Environment info (Required)

----------Python Info----------
Version      : 3.7.2
Compiler     : Clang 9.0.0 (clang-900.0.39.2)
Build        : ('default', 'Dec 27 2018 07:35:45')
Arch         : ('64bit', '')
------------Pip Info-----------
Version      : 18.1
Directory    : /usr/local/lib/python3.7/site-packages/pip
----------MXNet Info-----------
Version      : 1.3.0
Directory    : /usr/local/lib/python3.7/site-packages/mxnet
Commit Hash   : b3be92f4a48bce62a5a8424271871c2f81c8f7f1
----------System Info----------
Platform     : Darwin-16.7.0-x86_64-i386-64bit
system       : Darwin
node         : dca90487206c.ant.amazon.com
release      : 16.7.0
version      : Darwin Kernel Version 16.7.0: Sun Oct 28 22:30:19 PDT 2018; root:xnu-3789.73.27~1/RELEASE_X86_64
----------Hardware Info----------
machine      : x86_64
processor    : i386
b'machdep.cpu.extfeatures: SYSCALL XD 1GBPAGE EM64T LAHF LZCNT PREFETCHW RDTSCP TSCI'
b'machdep.cpu.leaf7_features: SMEP ERMS RDWRFSGS TSC_THREAD_OFFSET BMI1 HLE AVX2 BMI2 INVPCID RTM SMAP RDSEED ADX IPT SGX FPU_CSDS MPX CLFSOPT'
b'machdep.cpu.features: FPU VME DE PSE TSC MSR PAE MCE CX8 APIC SEP MTRR PGE MCA CMOV PAT PSE36 CLFSH DS ACPI MMX FXSR SSE SSE2 SS HTT TM PBE SSE3 PCLMULQDQ DTES64 MON DSCPL VMX SMX EST TM2 SSSE3 FMA CX16 TPR PDCM SSE4.1 SSE4.2 x2APIC MOVBE POPCNT AES PCID XSAVE OSXSAVE SEGLIM64 TSCTMR AVX1.0 RDRAND F16C'
b'machdep.cpu.brand_string: Intel(R) Core(TM) i7-7660U CPU @ 2.50GHz'
----------Network Test----------
Setting timeout: 10
Timing for MXNet: https://github.com/apache/incubator-mxnet, DNS: 0.0341 sec, LOAD: 0.6150 sec.
Timing for Gluon Tutorial(en): http://gluon.mxnet.io, DNS: 0.0352 sec, LOAD: 0.2739 sec.
Timing for Gluon Tutorial(cn): https://zh.gluon.ai, DNS: 0.0428 sec, LOAD: 0.2802 sec.
Timing for FashionMNIST: https://apache-mxnet.s3-accelerate.dualstack.amazonaws.com/gluon/dataset/fashion-mnist/train-labels-idx1-ubyte.gz, DNS: 0.0420 sec, LOAD: 0.3961 sec.
Timing for PYPI: https://pypi.python.org/pypi/pip, DNS: 0.0305 sec, LOAD: 0.8088 sec.
Timing for Conda: https://repo.continuum.io/pkgs/free/, DNS: 0.0337 sec, LOAD: 0.1836 sec.

I'm using Python

Unfortunately I don't have a minimal reproducible example yet. Every time I try, the bug does not occur in my condensed example.

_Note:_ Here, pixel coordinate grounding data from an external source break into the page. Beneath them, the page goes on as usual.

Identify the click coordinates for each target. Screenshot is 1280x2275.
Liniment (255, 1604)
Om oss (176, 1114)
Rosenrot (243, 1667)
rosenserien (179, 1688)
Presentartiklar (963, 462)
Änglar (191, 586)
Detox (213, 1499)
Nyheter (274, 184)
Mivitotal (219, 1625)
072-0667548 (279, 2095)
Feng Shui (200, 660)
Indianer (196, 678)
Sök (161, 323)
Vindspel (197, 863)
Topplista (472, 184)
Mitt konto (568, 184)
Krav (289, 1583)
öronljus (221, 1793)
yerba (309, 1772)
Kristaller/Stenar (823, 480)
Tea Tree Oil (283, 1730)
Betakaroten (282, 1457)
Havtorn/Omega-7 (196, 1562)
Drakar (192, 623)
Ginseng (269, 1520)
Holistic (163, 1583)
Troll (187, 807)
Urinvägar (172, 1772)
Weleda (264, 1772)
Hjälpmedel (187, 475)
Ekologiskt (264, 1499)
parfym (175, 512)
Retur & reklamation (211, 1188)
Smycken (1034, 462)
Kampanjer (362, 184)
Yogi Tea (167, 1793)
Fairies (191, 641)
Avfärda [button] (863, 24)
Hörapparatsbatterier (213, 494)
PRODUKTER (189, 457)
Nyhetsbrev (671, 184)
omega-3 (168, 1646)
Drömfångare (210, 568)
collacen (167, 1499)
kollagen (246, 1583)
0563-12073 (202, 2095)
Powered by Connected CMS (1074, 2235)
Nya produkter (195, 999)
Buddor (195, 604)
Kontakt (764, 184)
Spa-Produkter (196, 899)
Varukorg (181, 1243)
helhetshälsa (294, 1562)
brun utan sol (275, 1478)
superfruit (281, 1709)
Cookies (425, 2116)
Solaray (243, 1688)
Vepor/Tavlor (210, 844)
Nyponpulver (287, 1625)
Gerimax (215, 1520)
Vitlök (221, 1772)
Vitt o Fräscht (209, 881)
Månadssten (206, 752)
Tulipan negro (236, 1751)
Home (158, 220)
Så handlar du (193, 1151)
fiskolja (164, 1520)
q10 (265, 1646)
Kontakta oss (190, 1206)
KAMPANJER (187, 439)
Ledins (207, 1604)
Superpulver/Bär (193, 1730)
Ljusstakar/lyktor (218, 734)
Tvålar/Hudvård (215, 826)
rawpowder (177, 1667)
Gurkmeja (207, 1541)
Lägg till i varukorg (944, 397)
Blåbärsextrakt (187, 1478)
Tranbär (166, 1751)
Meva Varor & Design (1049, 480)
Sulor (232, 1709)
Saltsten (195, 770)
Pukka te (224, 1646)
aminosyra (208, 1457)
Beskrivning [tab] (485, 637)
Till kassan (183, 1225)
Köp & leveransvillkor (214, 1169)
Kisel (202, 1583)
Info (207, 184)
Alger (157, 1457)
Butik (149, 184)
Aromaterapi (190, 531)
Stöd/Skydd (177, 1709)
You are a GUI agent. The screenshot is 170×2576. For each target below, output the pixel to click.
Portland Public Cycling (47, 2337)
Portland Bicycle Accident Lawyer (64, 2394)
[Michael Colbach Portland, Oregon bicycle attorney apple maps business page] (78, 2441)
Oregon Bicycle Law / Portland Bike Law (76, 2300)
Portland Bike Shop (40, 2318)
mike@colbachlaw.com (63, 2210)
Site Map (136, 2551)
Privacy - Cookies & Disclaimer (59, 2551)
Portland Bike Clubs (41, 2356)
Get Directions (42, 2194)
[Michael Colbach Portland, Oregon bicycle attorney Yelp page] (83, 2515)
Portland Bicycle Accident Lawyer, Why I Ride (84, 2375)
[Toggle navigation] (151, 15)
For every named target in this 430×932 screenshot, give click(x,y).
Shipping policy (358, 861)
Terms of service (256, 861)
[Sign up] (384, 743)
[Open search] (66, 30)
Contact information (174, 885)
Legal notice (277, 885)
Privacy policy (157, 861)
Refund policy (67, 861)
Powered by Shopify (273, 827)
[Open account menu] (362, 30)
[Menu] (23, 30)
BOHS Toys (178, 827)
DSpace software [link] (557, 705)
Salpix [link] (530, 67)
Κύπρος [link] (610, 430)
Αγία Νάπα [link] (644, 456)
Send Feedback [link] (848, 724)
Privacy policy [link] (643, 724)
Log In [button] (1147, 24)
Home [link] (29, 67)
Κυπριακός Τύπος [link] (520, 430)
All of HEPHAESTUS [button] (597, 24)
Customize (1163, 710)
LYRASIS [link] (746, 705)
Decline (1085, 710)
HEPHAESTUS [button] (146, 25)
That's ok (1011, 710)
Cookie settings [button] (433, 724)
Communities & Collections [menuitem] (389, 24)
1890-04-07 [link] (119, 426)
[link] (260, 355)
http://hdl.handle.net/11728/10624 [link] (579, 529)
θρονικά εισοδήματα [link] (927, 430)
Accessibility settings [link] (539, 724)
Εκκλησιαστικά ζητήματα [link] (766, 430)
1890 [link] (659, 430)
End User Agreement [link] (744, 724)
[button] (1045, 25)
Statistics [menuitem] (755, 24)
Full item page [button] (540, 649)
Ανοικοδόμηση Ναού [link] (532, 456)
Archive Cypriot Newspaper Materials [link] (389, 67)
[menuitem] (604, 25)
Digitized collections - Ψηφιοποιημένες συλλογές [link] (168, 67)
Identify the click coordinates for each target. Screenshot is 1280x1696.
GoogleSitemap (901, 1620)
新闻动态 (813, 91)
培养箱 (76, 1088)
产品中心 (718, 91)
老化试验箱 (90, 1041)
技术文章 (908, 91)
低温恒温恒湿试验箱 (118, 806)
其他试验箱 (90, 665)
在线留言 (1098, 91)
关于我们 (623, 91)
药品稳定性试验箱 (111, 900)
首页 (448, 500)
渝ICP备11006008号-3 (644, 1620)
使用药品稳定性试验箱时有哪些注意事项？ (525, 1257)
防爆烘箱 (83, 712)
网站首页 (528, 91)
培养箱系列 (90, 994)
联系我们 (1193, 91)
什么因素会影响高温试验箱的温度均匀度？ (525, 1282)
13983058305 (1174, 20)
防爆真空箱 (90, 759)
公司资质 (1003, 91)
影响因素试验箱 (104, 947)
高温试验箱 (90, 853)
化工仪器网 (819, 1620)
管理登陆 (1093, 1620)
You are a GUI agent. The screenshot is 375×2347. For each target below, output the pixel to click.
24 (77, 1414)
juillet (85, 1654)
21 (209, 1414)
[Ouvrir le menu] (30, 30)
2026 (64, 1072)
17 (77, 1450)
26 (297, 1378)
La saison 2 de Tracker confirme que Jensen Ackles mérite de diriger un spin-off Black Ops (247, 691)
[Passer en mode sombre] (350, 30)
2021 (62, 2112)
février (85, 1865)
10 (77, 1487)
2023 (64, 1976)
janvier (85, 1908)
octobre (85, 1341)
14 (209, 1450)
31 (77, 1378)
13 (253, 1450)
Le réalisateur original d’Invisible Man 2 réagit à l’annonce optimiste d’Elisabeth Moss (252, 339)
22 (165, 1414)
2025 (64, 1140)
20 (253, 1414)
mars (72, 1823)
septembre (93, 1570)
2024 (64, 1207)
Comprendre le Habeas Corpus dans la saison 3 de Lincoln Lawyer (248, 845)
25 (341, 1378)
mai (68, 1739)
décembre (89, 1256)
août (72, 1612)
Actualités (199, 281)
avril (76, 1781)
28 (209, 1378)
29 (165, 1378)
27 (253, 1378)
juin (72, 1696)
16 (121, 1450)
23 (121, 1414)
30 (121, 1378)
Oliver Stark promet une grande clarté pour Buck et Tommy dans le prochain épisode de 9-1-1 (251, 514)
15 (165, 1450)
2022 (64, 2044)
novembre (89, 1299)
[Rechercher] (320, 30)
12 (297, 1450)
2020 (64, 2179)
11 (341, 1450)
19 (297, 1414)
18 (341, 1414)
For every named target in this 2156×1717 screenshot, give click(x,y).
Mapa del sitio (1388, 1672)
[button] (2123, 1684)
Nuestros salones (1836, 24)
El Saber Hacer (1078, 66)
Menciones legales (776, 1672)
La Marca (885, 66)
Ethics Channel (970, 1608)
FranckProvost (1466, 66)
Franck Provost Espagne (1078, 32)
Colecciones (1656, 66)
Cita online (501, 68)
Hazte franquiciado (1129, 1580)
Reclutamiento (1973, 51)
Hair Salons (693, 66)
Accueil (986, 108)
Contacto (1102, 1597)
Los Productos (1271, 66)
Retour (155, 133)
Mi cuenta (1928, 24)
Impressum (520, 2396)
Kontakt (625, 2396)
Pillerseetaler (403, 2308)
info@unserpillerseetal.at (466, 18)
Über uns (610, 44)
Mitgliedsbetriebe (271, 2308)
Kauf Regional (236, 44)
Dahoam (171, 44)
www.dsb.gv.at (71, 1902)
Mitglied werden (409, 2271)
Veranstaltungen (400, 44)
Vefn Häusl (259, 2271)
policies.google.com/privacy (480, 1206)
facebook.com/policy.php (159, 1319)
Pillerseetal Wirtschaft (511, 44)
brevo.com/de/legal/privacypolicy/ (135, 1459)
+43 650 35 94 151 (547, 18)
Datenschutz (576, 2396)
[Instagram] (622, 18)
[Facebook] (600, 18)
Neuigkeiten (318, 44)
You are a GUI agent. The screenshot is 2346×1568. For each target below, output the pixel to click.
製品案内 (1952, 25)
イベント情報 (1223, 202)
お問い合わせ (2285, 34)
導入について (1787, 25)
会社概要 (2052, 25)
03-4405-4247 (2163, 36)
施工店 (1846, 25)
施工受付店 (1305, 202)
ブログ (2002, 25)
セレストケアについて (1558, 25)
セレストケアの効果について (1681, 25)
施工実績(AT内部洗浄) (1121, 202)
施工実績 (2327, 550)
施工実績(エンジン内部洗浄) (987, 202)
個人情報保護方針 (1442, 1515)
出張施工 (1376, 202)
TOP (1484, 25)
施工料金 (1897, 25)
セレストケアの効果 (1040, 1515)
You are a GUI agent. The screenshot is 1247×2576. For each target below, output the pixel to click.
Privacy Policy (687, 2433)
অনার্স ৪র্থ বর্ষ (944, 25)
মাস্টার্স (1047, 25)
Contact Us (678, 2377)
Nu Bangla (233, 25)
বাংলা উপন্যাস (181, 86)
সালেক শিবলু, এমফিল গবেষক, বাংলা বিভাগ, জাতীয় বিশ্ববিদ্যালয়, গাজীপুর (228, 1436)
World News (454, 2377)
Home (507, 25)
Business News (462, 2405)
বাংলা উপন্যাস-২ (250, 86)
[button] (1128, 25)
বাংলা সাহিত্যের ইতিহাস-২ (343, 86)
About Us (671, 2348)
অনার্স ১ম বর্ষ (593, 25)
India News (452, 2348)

The problem I have is that I am seeing the following error message:

 File ".../lib/python3.4/site-packages/mxnet/base.py", line 251, in check_call
    raise MXNetError(py_str(_LIB.MXGetLastError()))
mxnet.base.MXNetError: [23:04:29] .../src/src/imperative/imperative_utils.cc:58: Check failed: !ndinputs.back()->is_none() node_264 0
Stack trace returned 10 entries:
[bt] (0) .../lib/libmxnet.so(dmlc::StackTrace()+0x3d) [0x7ff375cd4e0d]
[bt] (1) .../lib/libmxnet.so(mxnet::imperative::RunGraph(bool, nnvm::IndexedGraph const&, std::vector<mxnet::NDArray*, std::allocator<mxnet::NDArray*> >, unsigned long, unsigned long, std::vector<mxnet::OpReqType, std::allocator<mxnet::OpReqType> >&&, std::vector<unsigned int, std::allocator<unsigned int> >&&, std::vector<mxnet::OpStatePtr, std::allocator<mxnet::OpStatePtr> >*, std::vector<mxnet::DispatchMode, std::allocator<mxnet::DispatchMode> > const&, bool)+0x5a4) [0x7ff375e4a924]
[bt] (2) .../lib/libmxnet.so(mxnet::Imperative::Backward(std::vector<mxnet::NDArray*, std::allocator<mxnet::NDArray*> > const&, std::vector<mxnet::NDArray*, std::allocator<mxnet::NDArray*> > const&, std::vector<mxnet::NDArray*, std::allocator<mxnet::NDArray*> > const&, bool, bool, bool)+0x22fc) [0x7ff375e3969c]
[bt] (3) .../lib/libmxnet.so(MXAutogradBackwardEx+0x2e0) [0x7ff375cfe640]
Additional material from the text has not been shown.